● Görev 1:
Listede "The image size" ifadesini içeren satırdan başlayıp listenin sonuna kadar giden satırları, "coordinates" yerine "position" koyarak ve geri kalan her şeyi aynen koruyarak yeniden yaz. Resimleri yanıta dahil etme.

● Seçilen metin:
# # # #

Yemen’den uluslararası kuruluşlara Husi ihlallerine göz yumma suçlaması

Sana'daki Husi milisleri. (AFP)
Sana'daki Husi milisleri. (AFP)
TT

Yemen’den uluslararası kuruluşlara Husi ihlallerine göz yumma suçlaması

Sana'daki Husi milisleri. (AFP)
Sana'daki Husi milisleri. (AFP)

Yemen Hukuk İşleri ve İnsan Hakları Bakanı Ahmed Arman, uluslararası kuruluşların Husi milislerinin kontrolündeki bölgelere giriş yapamayacakları ve gözaltı merkezlerini ziyaret etmelerine izin verilmeyeceğini bildirdi.
Bakan, Şarku’l Avsat’la gerçekleştirdiği röportajda, bu bölgelerdeki bazı kuruluşların veya araştırmacıların, Yemen Meşruiyeti Destekleme Koalisyonu’ndaki ülkelerle rekabet içinde olduklarını veya siyasi tavır takındıklarını kaydetti.

# # # #

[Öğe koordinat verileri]
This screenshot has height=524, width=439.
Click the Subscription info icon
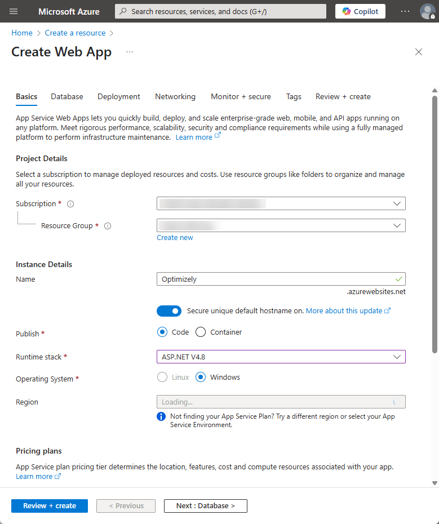(70, 204)
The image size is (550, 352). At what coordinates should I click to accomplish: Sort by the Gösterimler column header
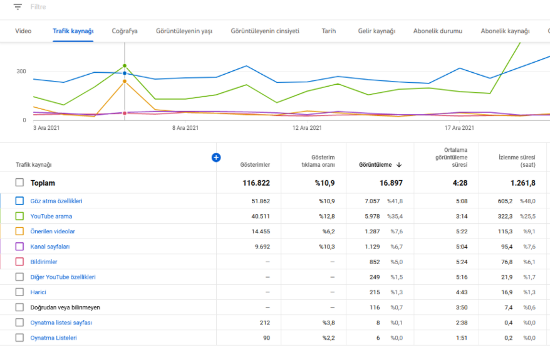255,165
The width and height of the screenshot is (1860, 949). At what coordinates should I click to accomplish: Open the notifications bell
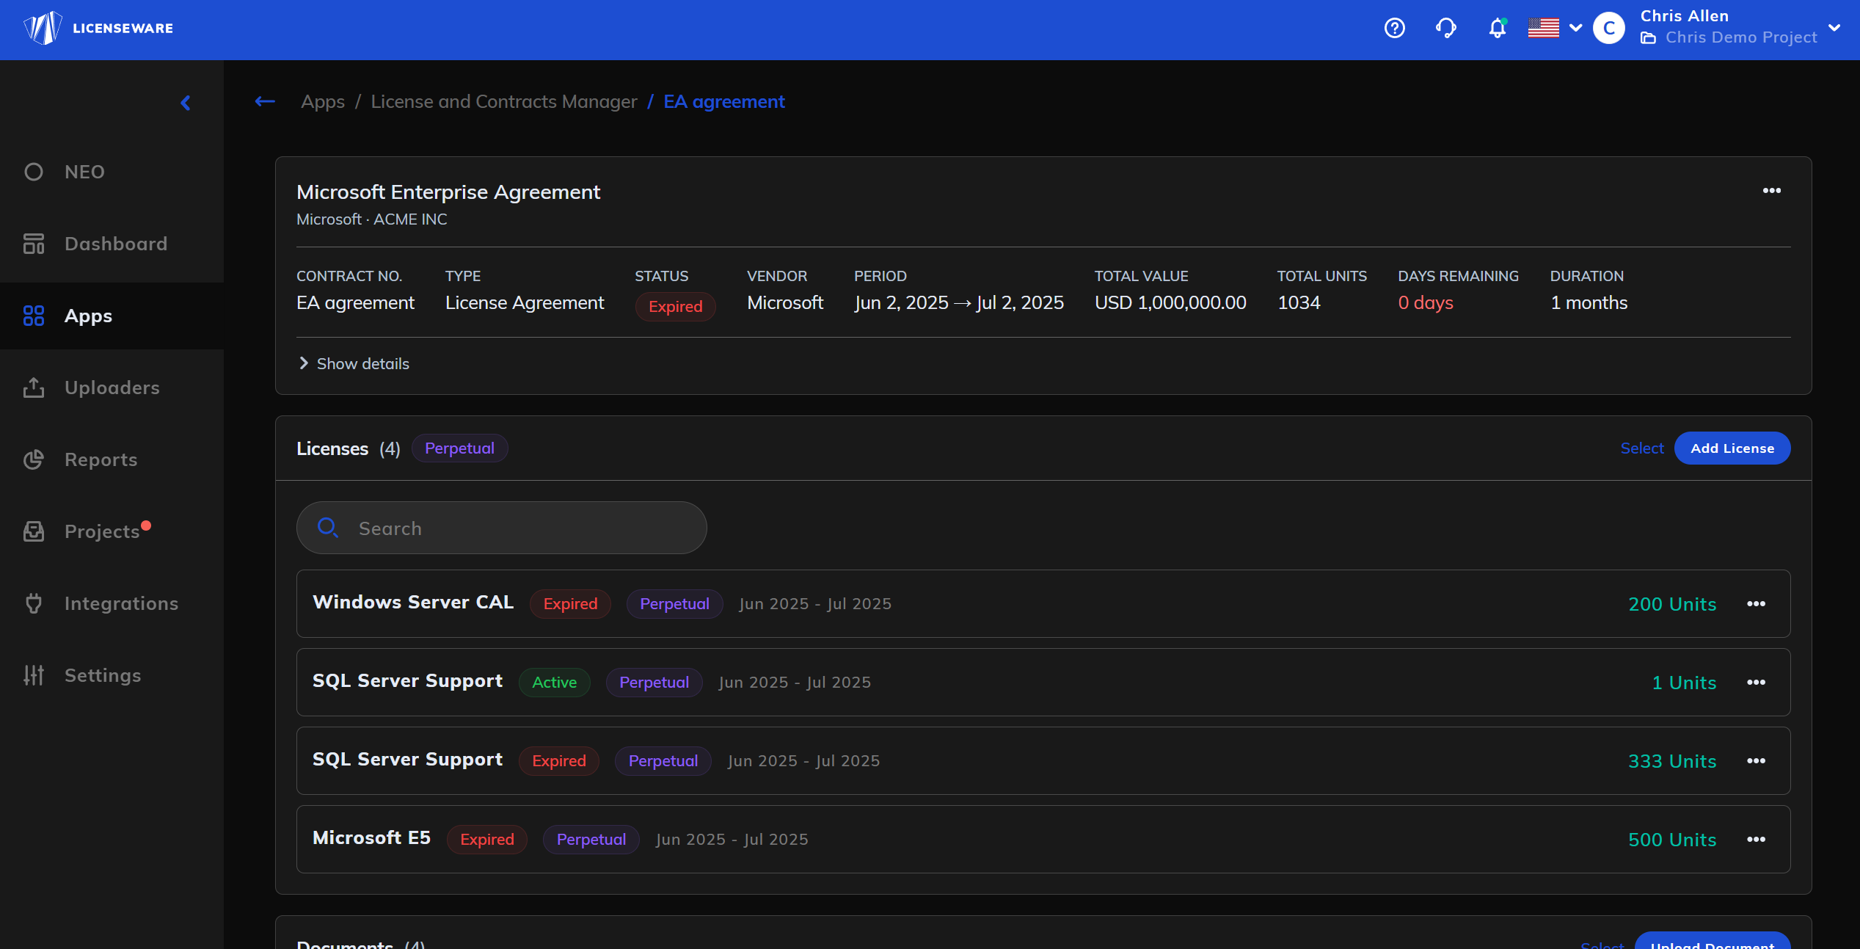tap(1497, 29)
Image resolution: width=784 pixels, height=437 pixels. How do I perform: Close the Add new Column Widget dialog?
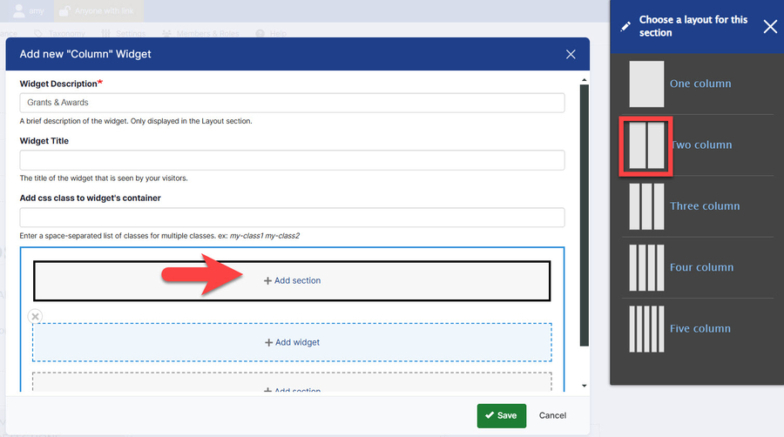point(571,54)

# # # #

● Görev 2:
Yemen haberine göre aşağıdakileri yanıtla:
(a) Ahmed Arman'ın bakanlık görevi nedir?
(b) Bakan röportajı hangi yayınla gerçekleştirmiştir?
(c) Sana'daki Husi milislerine ait görselin kaynağı olarak hangi kuruluş belirtilmiştir?

● Alıştırma çıktısı 1:
The image size is (550, 352). At what position should I click to accomplish: Sort by the Gösterimler column header
255,165
The width and height of the screenshot is (1860, 949). At what position should I click to accomplish: Open the notifications bell
tap(1497, 29)
Image resolution: width=784 pixels, height=437 pixels. How do I perform: Close the Add new Column Widget dialog?
point(571,54)

● Alıştırma çıktısı 2:
(a) Yemen Hukuk İşleri ve İnsan Hakları Bakanı
(b) Şarku'l Avsat
(c) AFP